■ Raw records
-------

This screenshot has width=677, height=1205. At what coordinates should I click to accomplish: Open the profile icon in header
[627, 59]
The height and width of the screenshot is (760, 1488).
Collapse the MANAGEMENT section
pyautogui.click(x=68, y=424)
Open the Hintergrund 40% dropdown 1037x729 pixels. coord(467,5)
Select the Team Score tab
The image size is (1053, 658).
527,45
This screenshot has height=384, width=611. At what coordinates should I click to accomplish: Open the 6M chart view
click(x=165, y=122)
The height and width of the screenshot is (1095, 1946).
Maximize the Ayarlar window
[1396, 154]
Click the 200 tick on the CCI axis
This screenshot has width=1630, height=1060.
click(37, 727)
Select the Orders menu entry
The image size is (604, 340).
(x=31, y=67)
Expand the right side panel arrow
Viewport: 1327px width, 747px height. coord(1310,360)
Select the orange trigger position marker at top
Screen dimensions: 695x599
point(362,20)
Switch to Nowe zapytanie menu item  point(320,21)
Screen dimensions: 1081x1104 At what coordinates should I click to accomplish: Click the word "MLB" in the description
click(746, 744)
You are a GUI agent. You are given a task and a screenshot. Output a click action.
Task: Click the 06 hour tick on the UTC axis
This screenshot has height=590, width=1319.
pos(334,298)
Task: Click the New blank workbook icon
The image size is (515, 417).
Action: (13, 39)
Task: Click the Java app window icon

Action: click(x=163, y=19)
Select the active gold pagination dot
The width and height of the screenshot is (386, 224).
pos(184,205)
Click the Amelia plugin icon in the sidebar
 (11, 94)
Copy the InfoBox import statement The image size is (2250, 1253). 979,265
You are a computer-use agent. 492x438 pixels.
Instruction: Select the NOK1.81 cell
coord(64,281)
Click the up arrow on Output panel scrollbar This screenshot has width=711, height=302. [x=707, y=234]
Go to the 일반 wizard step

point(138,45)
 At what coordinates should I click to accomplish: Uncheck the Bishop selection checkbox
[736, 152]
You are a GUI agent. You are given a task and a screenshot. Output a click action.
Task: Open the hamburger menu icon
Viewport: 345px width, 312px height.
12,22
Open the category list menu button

-------

■ Your objective
Repeat the stretch of the records from the line containing "Screen dimensions: 1081x1104" through the end of the records, character for character.

■ Completed exercise
Screen dimensions: 1081x1104 At what coordinates should I click to accomplish: Click the word "MLB" in the description
click(746, 744)
You are a GUI agent. You are given a task and a screenshot. Output a click action.
Task: Click the 06 hour tick on the UTC axis
This screenshot has height=590, width=1319.
pos(334,298)
Task: Click the New blank workbook icon
The image size is (515, 417).
Action: (13, 39)
Task: Click the Java app window icon

Action: click(x=163, y=19)
Select the active gold pagination dot
The width and height of the screenshot is (386, 224).
pos(184,205)
Click the Amelia plugin icon in the sidebar
 (11, 94)
Copy the InfoBox import statement The image size is (2250, 1253). 979,265
You are a computer-use agent. 492x438 pixels.
Instruction: Select the NOK1.81 cell
coord(64,281)
Click the up arrow on Output panel scrollbar This screenshot has width=711, height=302. [x=707, y=234]
Go to the 일반 wizard step

point(138,45)
 At what coordinates should I click to accomplish: Uncheck the Bishop selection checkbox
[736, 152]
You are a GUI agent. You are given a task and a screenshot. Output a click action.
Task: Open the hamburger menu icon
Viewport: 345px width, 312px height.
12,22
Open the category list menu button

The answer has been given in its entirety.